Work instruction | Write the entries below out again in full. Match every character.

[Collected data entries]
▽

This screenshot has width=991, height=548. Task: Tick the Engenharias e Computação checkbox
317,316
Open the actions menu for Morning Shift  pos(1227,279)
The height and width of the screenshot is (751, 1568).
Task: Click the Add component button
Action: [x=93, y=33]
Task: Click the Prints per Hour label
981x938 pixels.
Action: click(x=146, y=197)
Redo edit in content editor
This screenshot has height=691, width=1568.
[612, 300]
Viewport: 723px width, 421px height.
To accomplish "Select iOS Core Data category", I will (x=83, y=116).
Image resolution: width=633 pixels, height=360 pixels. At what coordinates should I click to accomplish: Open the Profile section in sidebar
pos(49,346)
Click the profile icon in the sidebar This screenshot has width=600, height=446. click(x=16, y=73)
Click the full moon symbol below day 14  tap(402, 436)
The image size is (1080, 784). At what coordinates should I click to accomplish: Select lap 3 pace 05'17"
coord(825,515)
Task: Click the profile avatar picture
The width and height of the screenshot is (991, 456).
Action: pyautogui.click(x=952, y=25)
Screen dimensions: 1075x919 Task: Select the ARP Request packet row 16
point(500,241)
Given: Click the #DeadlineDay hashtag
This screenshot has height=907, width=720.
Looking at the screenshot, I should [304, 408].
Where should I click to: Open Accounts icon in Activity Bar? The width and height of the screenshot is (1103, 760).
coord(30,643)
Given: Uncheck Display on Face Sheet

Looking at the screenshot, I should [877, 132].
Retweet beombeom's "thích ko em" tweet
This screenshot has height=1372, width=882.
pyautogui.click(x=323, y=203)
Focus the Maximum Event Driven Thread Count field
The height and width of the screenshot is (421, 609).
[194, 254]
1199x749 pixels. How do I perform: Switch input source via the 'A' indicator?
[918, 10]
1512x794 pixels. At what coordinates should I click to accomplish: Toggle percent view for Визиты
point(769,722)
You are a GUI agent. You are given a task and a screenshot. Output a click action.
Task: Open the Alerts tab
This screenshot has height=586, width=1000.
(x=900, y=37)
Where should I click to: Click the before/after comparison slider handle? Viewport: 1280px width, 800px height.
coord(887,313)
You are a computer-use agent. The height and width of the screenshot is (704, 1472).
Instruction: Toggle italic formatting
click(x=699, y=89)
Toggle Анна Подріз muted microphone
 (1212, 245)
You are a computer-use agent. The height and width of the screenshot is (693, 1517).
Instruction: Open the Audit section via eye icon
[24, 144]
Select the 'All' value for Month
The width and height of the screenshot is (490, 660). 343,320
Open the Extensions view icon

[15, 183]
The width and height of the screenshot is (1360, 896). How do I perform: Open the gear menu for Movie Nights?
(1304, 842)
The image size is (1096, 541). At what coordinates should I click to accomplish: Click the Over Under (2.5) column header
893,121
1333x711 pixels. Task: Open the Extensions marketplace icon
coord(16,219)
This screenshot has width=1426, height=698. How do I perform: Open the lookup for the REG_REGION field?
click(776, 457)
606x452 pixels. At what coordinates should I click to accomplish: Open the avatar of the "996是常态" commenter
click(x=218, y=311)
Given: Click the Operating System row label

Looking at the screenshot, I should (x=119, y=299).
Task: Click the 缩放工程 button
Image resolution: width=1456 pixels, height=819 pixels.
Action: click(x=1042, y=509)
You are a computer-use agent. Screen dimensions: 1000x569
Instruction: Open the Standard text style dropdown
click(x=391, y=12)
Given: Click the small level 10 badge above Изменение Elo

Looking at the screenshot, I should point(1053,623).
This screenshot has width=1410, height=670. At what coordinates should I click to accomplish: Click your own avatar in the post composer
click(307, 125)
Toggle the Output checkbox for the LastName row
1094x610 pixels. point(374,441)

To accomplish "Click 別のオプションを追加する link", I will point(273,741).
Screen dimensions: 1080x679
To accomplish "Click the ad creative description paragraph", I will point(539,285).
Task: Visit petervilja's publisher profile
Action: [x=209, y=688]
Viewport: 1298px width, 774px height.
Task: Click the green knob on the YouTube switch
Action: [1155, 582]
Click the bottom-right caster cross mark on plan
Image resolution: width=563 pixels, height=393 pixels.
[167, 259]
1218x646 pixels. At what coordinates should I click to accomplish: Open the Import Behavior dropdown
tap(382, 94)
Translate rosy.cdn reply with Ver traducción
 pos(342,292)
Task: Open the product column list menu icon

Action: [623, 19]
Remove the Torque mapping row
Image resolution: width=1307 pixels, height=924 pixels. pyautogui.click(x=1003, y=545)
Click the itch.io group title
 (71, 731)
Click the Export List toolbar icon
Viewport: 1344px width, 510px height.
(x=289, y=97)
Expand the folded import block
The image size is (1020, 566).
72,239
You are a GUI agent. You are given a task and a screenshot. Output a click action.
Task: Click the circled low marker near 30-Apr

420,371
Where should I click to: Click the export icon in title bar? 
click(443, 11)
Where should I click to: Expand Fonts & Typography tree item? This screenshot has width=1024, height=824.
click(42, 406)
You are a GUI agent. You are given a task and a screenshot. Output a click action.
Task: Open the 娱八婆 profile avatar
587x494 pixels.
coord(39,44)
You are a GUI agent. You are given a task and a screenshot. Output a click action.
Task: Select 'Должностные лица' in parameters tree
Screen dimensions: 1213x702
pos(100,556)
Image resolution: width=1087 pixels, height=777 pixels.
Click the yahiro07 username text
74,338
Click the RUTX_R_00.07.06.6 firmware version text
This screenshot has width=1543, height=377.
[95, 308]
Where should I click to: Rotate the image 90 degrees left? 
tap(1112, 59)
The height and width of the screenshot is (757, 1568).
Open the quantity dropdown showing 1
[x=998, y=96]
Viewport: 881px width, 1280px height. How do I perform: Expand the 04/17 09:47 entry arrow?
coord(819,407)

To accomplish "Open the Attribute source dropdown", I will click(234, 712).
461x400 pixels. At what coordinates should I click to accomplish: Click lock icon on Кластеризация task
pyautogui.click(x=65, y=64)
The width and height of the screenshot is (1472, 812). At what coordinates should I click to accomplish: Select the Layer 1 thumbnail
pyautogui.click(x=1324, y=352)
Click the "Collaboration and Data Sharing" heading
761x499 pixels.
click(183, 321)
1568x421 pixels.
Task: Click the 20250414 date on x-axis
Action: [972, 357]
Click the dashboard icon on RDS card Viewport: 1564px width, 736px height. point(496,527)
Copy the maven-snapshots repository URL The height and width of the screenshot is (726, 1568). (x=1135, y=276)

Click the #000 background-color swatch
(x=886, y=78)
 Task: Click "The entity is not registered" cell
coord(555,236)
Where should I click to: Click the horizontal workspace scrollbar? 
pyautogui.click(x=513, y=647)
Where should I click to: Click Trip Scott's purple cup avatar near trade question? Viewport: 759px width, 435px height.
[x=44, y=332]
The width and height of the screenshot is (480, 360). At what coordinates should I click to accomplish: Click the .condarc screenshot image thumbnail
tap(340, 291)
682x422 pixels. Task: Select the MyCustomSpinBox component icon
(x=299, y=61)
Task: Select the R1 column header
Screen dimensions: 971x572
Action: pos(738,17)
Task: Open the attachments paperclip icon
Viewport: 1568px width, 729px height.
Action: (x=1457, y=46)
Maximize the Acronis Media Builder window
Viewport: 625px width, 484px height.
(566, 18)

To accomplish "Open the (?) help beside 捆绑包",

△

Problem solution |
This screenshot has width=991, height=548. Task: Tick the Engenharias e Computação checkbox
317,316
Open the actions menu for Morning Shift  pos(1227,279)
The height and width of the screenshot is (751, 1568).
Task: Click the Add component button
Action: [x=93, y=33]
Task: Click the Prints per Hour label
981x938 pixels.
Action: click(x=146, y=197)
Redo edit in content editor
This screenshot has height=691, width=1568.
[612, 300]
Viewport: 723px width, 421px height.
To accomplish "Select iOS Core Data category", I will (x=83, y=116).
Image resolution: width=633 pixels, height=360 pixels. At what coordinates should I click to accomplish: Open the Profile section in sidebar
pos(49,346)
Click the profile icon in the sidebar This screenshot has width=600, height=446. click(x=16, y=73)
Click the full moon symbol below day 14  tap(402, 436)
The image size is (1080, 784). At what coordinates should I click to accomplish: Select lap 3 pace 05'17"
coord(825,515)
Task: Click the profile avatar picture
The width and height of the screenshot is (991, 456).
Action: pyautogui.click(x=952, y=25)
Screen dimensions: 1075x919 Task: Select the ARP Request packet row 16
point(500,241)
Given: Click the #DeadlineDay hashtag
This screenshot has height=907, width=720.
Looking at the screenshot, I should [304, 408].
Where should I click to: Open Accounts icon in Activity Bar? The width and height of the screenshot is (1103, 760).
coord(30,643)
Given: Uncheck Display on Face Sheet

Looking at the screenshot, I should [877, 132].
Retweet beombeom's "thích ko em" tweet
This screenshot has height=1372, width=882.
pyautogui.click(x=323, y=203)
Focus the Maximum Event Driven Thread Count field
The height and width of the screenshot is (421, 609).
[194, 254]
1199x749 pixels. How do I perform: Switch input source via the 'A' indicator?
[918, 10]
1512x794 pixels. At what coordinates should I click to accomplish: Toggle percent view for Визиты
point(769,722)
You are a GUI agent. You are given a task and a screenshot. Output a click action.
Task: Open the Alerts tab
This screenshot has height=586, width=1000.
(x=900, y=37)
Where should I click to: Click the before/after comparison slider handle? Viewport: 1280px width, 800px height.
coord(887,313)
You are a computer-use agent. The height and width of the screenshot is (704, 1472).
Instruction: Toggle italic formatting
click(x=699, y=89)
Toggle Анна Подріз muted microphone
 (1212, 245)
You are a computer-use agent. The height and width of the screenshot is (693, 1517).
Instruction: Open the Audit section via eye icon
[24, 144]
Select the 'All' value for Month
The width and height of the screenshot is (490, 660). 343,320
Open the Extensions view icon

[15, 183]
The width and height of the screenshot is (1360, 896). How do I perform: Open the gear menu for Movie Nights?
(1304, 842)
The image size is (1096, 541). At what coordinates should I click to accomplish: Click the Over Under (2.5) column header
893,121
1333x711 pixels. Task: Open the Extensions marketplace icon
coord(16,219)
This screenshot has width=1426, height=698. How do I perform: Open the lookup for the REG_REGION field?
click(776, 457)
606x452 pixels. At what coordinates should I click to accomplish: Open the avatar of the "996是常态" commenter
click(x=218, y=311)
Given: Click the Operating System row label

Looking at the screenshot, I should (x=119, y=299).
Task: Click the 缩放工程 button
Image resolution: width=1456 pixels, height=819 pixels.
Action: click(x=1042, y=509)
You are a computer-use agent. Screen dimensions: 1000x569
Instruction: Open the Standard text style dropdown
click(x=391, y=12)
Given: Click the small level 10 badge above Изменение Elo

Looking at the screenshot, I should point(1053,623).
This screenshot has width=1410, height=670. At what coordinates should I click to accomplish: Click your own avatar in the post composer
click(307, 125)
Toggle the Output checkbox for the LastName row
1094x610 pixels. point(374,441)

To accomplish "Click 別のオプションを追加する link", I will point(273,741).
Screen dimensions: 1080x679
To accomplish "Click the ad creative description paragraph", I will point(539,285).
Task: Visit petervilja's publisher profile
Action: [x=209, y=688]
Viewport: 1298px width, 774px height.
Task: Click the green knob on the YouTube switch
Action: [1155, 582]
Click the bottom-right caster cross mark on plan
Image resolution: width=563 pixels, height=393 pixels.
[167, 259]
1218x646 pixels. At what coordinates should I click to accomplish: Open the Import Behavior dropdown
tap(382, 94)
Translate rosy.cdn reply with Ver traducción
 pos(342,292)
Task: Open the product column list menu icon

Action: [623, 19]
Remove the Torque mapping row
Image resolution: width=1307 pixels, height=924 pixels. pyautogui.click(x=1003, y=545)
Click the itch.io group title
 (71, 731)
Click the Export List toolbar icon
Viewport: 1344px width, 510px height.
(x=289, y=97)
Expand the folded import block
The image size is (1020, 566).
72,239
You are a GUI agent. You are given a task and a screenshot. Output a click action.
Task: Click the circled low marker near 30-Apr

420,371
Where should I click to: Click the export icon in title bar? 
click(443, 11)
Where should I click to: Expand Fonts & Typography tree item? This screenshot has width=1024, height=824.
click(42, 406)
You are a GUI agent. You are given a task and a screenshot. Output a click action.
Task: Open the 娱八婆 profile avatar
587x494 pixels.
coord(39,44)
You are a GUI agent. You are given a task and a screenshot. Output a click action.
Task: Select 'Должностные лица' in parameters tree
Screen dimensions: 1213x702
pos(100,556)
Image resolution: width=1087 pixels, height=777 pixels.
Click the yahiro07 username text
74,338
Click the RUTX_R_00.07.06.6 firmware version text
This screenshot has width=1543, height=377.
[95, 308]
Where should I click to: Rotate the image 90 degrees left? 
tap(1112, 59)
The height and width of the screenshot is (757, 1568).
Open the quantity dropdown showing 1
[x=998, y=96]
Viewport: 881px width, 1280px height. How do I perform: Expand the 04/17 09:47 entry arrow?
coord(819,407)

To accomplish "Open the Attribute source dropdown", I will click(234, 712).
461x400 pixels. At what coordinates should I click to accomplish: Click lock icon on Кластеризация task
pyautogui.click(x=65, y=64)
The width and height of the screenshot is (1472, 812). At what coordinates should I click to accomplish: Select the Layer 1 thumbnail
pyautogui.click(x=1324, y=352)
Click the "Collaboration and Data Sharing" heading
761x499 pixels.
click(183, 321)
1568x421 pixels.
Task: Click the 20250414 date on x-axis
Action: [972, 357]
Click the dashboard icon on RDS card Viewport: 1564px width, 736px height. point(496,527)
Copy the maven-snapshots repository URL The height and width of the screenshot is (726, 1568). (x=1135, y=276)

Click the #000 background-color swatch
(x=886, y=78)
 Task: Click "The entity is not registered" cell
coord(555,236)
Where should I click to: Click the horizontal workspace scrollbar? 
pyautogui.click(x=513, y=647)
Where should I click to: Click Trip Scott's purple cup avatar near trade question? Viewport: 759px width, 435px height.
[x=44, y=332]
The width and height of the screenshot is (480, 360). At what coordinates should I click to accomplish: Click the .condarc screenshot image thumbnail
tap(340, 291)
682x422 pixels. Task: Select the MyCustomSpinBox component icon
(x=299, y=61)
Task: Select the R1 column header
Screen dimensions: 971x572
Action: pos(738,17)
Task: Open the attachments paperclip icon
Viewport: 1568px width, 729px height.
Action: (x=1457, y=46)
Maximize the Acronis Media Builder window
Viewport: 625px width, 484px height.
(566, 18)

To accomplish "Open the (?) help beside 捆绑包",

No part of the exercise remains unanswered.